If Mr. Clark’s employment is terminated by the Company without cause, the agreement provides for payment of a severance benefit equivalent to one year’s annual base salary, at the rate in effect as of the date of termination. Mr. Clark will not be entitled to any severance benefits in the event that he resigns his employment with the Company. However, Mr. Clark will be paid severance benefits if he tenders his written resignation within thirty days following a substantial and material diminution of his duties or a reduction in his base salary in excess of ten percent, which diminution or reduction is not cured by the Company within ten days of receiving Mr. Clark’s written resignation.
A copy of the agreement between the Company and Mr.

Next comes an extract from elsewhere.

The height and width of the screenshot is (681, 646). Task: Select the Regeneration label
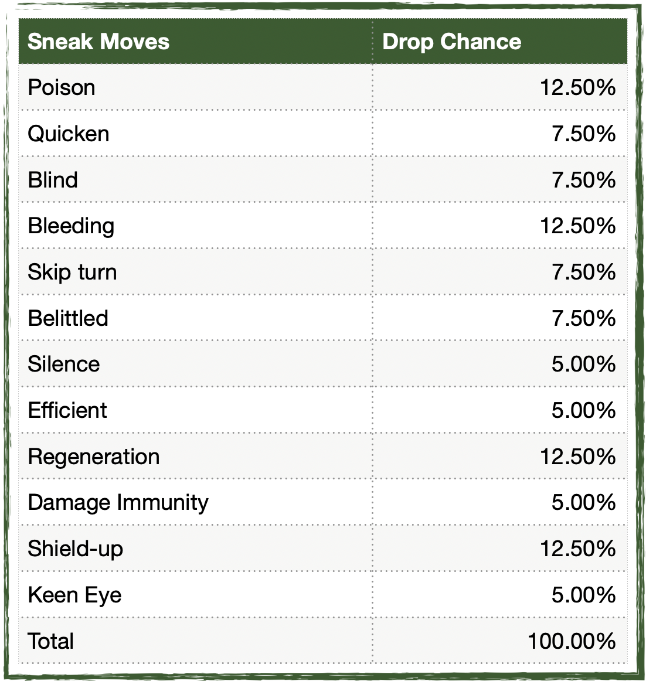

Clark is attached as Exhibit 10.1 to this Form 8-K and is incorporated herein by reference.
| Agreement with Mark R. Sullivan |
The Company has entered into an agreement, dated as of April 21, 2005 and approved by the Company’s Board of Directors on July 8, 2005, with Mark R. Sullivan, the Company’s Acting General Counsel and Secretary, describing the severance benefits that Mr. Sullivan would be entitled to in the event that his employment with the Company is terminated without cause.
If Mr. Sullivan’s employment is terminated by the Company without cause, the agreement provides for payment of a severance benefit equivalent to one year’s annual base salary, at the rate in effect as of the date of termination. Mr. Sullivan will not be entitled to any severance benefits in the event that he resigns his employment with the Company. However, Mr. Sullivan will be paid severance benefits if he tenders his written resignation within thirty days following a substantial and material diminution of his duties or a reduction in his base salary in excess of ten percent, which diminution or reduction is not cured by the Company within ten days of receiving Mr. Sullivan’s written resignation.
A copy of the agreement between the Company and Mr. Sullivan is attached as Exhibit 10.2 to this Form 8-K and is incorporated herein by reference.
Item 9.01. Financial Statements and Exhibits.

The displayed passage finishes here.